Ficamos ali parado, atentos na televisão e nada acontecia. Não víamos uma alma se quer passar por ali, apenas uma luz que ia e via a nossa frente.

– Oliver, poderia aparecer para a câmera? – disse Edgar, rindo.

– Ah, sim. Desculpa, vou passar o... feitiço... – ouvimos um estralo, e então o repórter apareceu – Desculpe a todos.

Oliver era até que bonito. Tinha um cabelo muito bem arrumado, usava um terno elegante, e era jovem.

– A Corte esta preparando o terreno para a chegada da brigada... já estão preparando carros e ônibus. A informação é que quase mil homens estariam vindo aqui e estarão seguindo para a sede da Corte, onde ficaram hospedados, em Ilha Bela.

– O Chefe da Corte, Everaldo Messias está presente?

– Sim, ele se encontra logo à frente, próximo onde a Brigada descera a escada para pisar em terras brasileiras.

– E noticias da brigada inglesa?

– A Brigada Inglesa levara cerca de quatro dias para sair de suas terras, devido a problemas que estão enfrentando com desertores. O Chefe, Arthur Collins da Corte inglesa, expediu um comunicado dizendo no dia de ontem, que o nome Soberanus fora escrito no prédio da Corte Ministral; “Precisamos nos ater em resolver essas questões aqui na Inglaterra, e então poderemos ir até o Brasil e ajudar nossos irmãos nessa luta.” Disse ele.

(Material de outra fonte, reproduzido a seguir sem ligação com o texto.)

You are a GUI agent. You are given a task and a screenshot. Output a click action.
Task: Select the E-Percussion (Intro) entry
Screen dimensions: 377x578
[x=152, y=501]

Por essa questão a vinda da Brigada Inglesa ao Brasil foi adiada. Edgar, Edgar... veja, veja... eles chegaram!

Na TV, vimos á imagem de um grande navio de madeira ganhar forma. Era algo como se tivessem tirado um grande pano escuro e algo fosse se revelando. O navio era imenso e escuro, tinha mastros, mas não tinha velas. Adrian me disse então que esses navios funcionavam com magia, nem mesmo precisavam do vento para navegar.

– Mas precisavam ser navios? – perguntou Matheus.

– É a forma mais segura para bruxos ir a outros lugares do mundo. – comentou Sara.

– Venha, venha... a escada será baixada... – dizia o repórter correndo até próximo ao navio. Mas fora impedido de continuar, porque alguns homens de preto surgiram e bloquearam.

O homem que via tudo, o que para nós seria o homem que segurava a câmera, começou a pular na expectativa de ver alguma coisa. Logo uma grande multidão de jornalistas bruxos se aproximaram, e podíamos ver os flashes das câmeras e muito barulho.

– O senhor Chefe da Corte Brasileira, Everaldo Messias esta se aproximando do navio... a escada esta sendo baixada...

– Oliver, tente chamar sua atenção...

– Edgar, está complicado ficar aqui, existem muitos jornalista e também há a preocupação de ataques...

Nesse momento, o senhor Everaldo estava de frente à escada, já baixada do navio, cercado por grandes homens que seguravam cajados enormes. No topo do navio então surgiu uma mulher, com um belo vestido vermelho e por cima um casaco branco de pele. A câmera então aproximou do rosto da mulher, ela parecia rabugenta. Mas logo essa impressão sumiu, pois ela deu um suave sorriso. De seu lado, três homens já velhos, com ternos, e atrás cinco homens grandes vestidos de pretos segurando seus cajados.

– A Ministra Sênior de Portugal, Regina Marques... uma grande surpresa a nós. Não esperávamos sua visita.

A tal ministra então desceu as escadas acenando a todos os jornalistas que estavam ali, que aclamavam seu nome, esperando que a mesma desse a eles uma entrevista.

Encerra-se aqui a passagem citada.